Friday, October 15, 2010
It's been a year since I lost my job.
Scratch that. I hate that phrase: "Lost my job". It implies that you, the employee, got lost in the woods, or you allowed your job to scamper off while your back was turned.
My job was forcibly removed from my possession.
And I am better for it.
A year ago I was terrified.
I half-convinced myself we would descend into financial ruin.
I was sure someone in our family would become deathly ill.
All are healthy.
I thought we'd have to go back to apartment living.
We're still here.
In the days that followed the end of my career I shed a few tears, ate some ice cream, took long walks. I've worked since I was 15 years old, and the longest amount of time I ever took off was the 7 months after I had Big Sis. I always had a plan, but now I didn't know what to do next.

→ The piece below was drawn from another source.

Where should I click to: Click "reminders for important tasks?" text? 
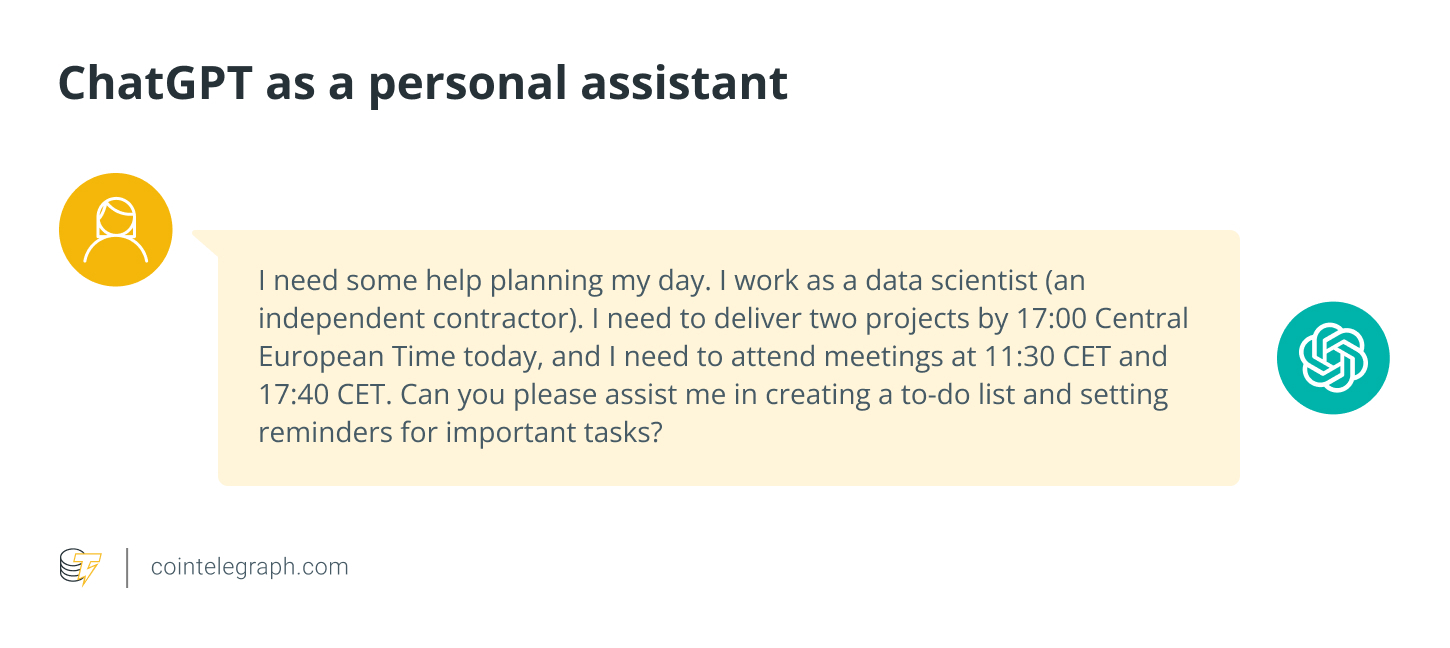(x=460, y=433)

After I had examined my fears and boxed them up, I started to relax just a little. My shoulders started to descend from my ears and the lines between my brows smoothed away.
I began to create a new day-to-day life for myself.
One where I could focus on my children, my husband, and our household. Where the mundane chores of motherhood became the rhythm of my days, and I looked forward to it.
I don't miss my "job" at all. I don't miss feeling unappreciated, overlooked, and frustrated. A paycheck may be an employee's 'reward' for work, but for me the psychic toll of anger and frustration created a deficit that no amount of money could soothe.
Every day is not filled with sunshine and rainbows, and I don't whistle while I work. But I am so much more appreciative of what I have, take so much more joy in my family, and am comforted by the perspective that I am doing what I'm supposed to be doing right now.
I may have lost my job, but I've started to find myself.